== Segment start ==

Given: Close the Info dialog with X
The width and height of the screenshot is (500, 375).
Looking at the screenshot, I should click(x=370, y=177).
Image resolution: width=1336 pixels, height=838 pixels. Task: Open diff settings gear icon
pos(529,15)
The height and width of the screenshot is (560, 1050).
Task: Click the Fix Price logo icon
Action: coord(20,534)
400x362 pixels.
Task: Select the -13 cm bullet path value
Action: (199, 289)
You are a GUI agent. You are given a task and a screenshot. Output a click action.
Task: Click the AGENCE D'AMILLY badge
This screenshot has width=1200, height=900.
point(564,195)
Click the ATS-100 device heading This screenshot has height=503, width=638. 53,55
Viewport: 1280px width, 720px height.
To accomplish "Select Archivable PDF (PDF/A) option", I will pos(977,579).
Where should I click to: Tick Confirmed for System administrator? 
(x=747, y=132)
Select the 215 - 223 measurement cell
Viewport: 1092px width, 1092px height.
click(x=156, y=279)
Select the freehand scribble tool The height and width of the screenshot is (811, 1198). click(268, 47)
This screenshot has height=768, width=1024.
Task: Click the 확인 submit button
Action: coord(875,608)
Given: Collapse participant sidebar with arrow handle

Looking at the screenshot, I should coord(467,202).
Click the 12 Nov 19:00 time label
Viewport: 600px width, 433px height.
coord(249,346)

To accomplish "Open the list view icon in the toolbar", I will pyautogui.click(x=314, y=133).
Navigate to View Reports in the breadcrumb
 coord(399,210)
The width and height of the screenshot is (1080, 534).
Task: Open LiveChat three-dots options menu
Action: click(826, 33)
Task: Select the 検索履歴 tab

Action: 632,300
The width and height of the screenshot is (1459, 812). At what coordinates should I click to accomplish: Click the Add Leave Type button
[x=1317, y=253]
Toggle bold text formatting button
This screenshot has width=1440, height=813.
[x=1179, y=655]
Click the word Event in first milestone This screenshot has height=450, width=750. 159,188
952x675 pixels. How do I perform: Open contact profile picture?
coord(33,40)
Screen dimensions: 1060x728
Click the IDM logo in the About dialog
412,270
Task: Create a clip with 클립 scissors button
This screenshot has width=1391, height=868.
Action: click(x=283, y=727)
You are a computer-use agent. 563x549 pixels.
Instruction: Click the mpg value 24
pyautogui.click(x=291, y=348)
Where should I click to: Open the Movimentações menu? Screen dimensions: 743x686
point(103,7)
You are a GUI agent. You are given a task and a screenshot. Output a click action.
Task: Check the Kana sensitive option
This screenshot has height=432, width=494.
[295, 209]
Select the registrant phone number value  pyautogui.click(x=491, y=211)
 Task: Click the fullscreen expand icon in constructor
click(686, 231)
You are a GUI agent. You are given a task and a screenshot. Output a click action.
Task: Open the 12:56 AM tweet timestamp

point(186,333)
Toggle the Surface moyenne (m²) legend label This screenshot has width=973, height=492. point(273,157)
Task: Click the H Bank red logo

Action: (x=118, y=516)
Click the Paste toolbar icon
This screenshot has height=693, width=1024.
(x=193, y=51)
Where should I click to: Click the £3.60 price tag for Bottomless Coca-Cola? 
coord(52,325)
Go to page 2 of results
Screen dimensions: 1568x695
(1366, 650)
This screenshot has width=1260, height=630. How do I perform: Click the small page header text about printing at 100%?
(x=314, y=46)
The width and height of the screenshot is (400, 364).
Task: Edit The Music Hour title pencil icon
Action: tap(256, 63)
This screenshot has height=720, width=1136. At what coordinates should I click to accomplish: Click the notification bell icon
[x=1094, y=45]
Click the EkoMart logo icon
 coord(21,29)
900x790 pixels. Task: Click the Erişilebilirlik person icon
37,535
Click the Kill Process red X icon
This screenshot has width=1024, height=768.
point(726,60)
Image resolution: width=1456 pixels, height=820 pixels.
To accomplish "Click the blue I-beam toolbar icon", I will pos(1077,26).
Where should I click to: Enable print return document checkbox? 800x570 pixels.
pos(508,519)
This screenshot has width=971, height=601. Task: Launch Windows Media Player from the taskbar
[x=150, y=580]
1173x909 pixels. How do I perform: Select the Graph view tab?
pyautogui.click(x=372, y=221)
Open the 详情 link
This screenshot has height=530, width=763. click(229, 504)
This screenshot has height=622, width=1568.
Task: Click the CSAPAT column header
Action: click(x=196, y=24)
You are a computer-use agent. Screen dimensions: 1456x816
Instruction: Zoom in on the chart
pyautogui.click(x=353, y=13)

== Segment end ==

- WHAT TO DO
Look over the material above and show each line where "will" appears.

- WRITTEN RESPONSE
To accomplish "Select Archivable PDF (PDF/A) option", I will pos(977,579).
To accomplish "Open the list view icon in the toolbar", I will pyautogui.click(x=314, y=133).
To accomplish "Click the blue I-beam toolbar icon", I will pos(1077,26).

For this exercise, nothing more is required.